§ **Required work**:
Leave out the pictures, then return the records word for word.

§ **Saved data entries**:
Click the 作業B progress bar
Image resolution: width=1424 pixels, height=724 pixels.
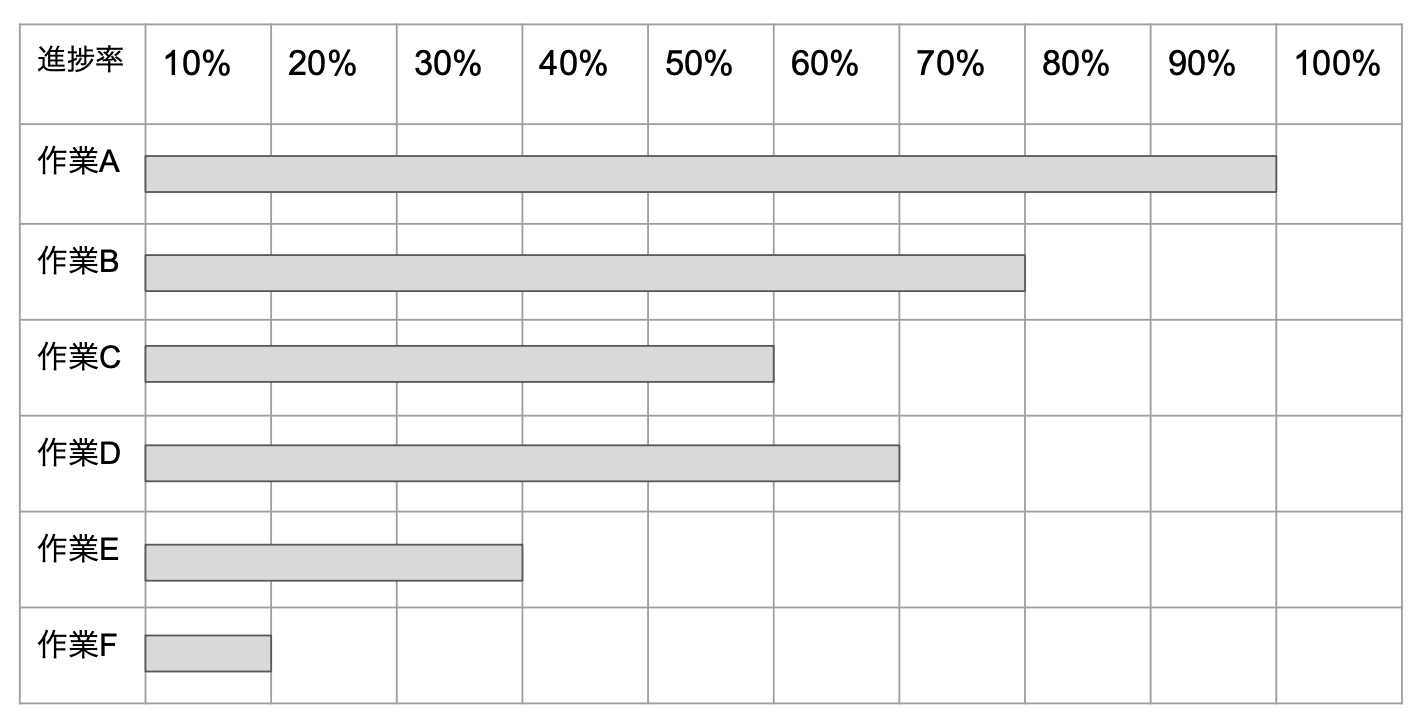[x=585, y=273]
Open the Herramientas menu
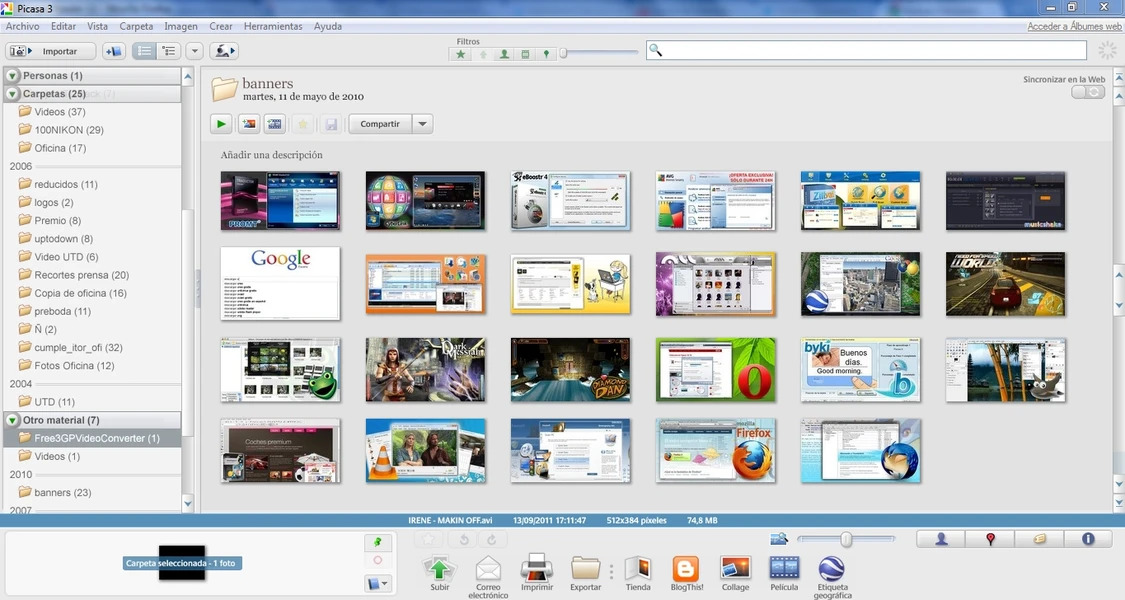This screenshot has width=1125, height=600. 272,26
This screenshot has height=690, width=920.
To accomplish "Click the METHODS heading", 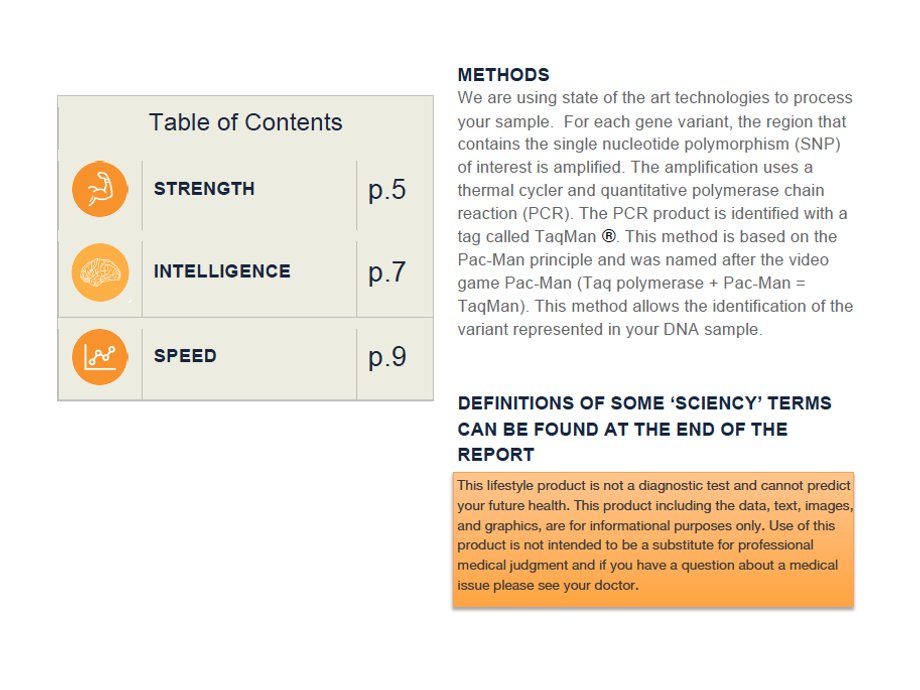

§ **Response to the exercise**:
Click the 作業B progress bar
Image resolution: width=1424 pixels, height=724 pixels.
[x=585, y=273]
Open the Herramientas menu
This screenshot has width=1125, height=600. 272,26
This screenshot has height=690, width=920.
To accomplish "Click the METHODS heading", 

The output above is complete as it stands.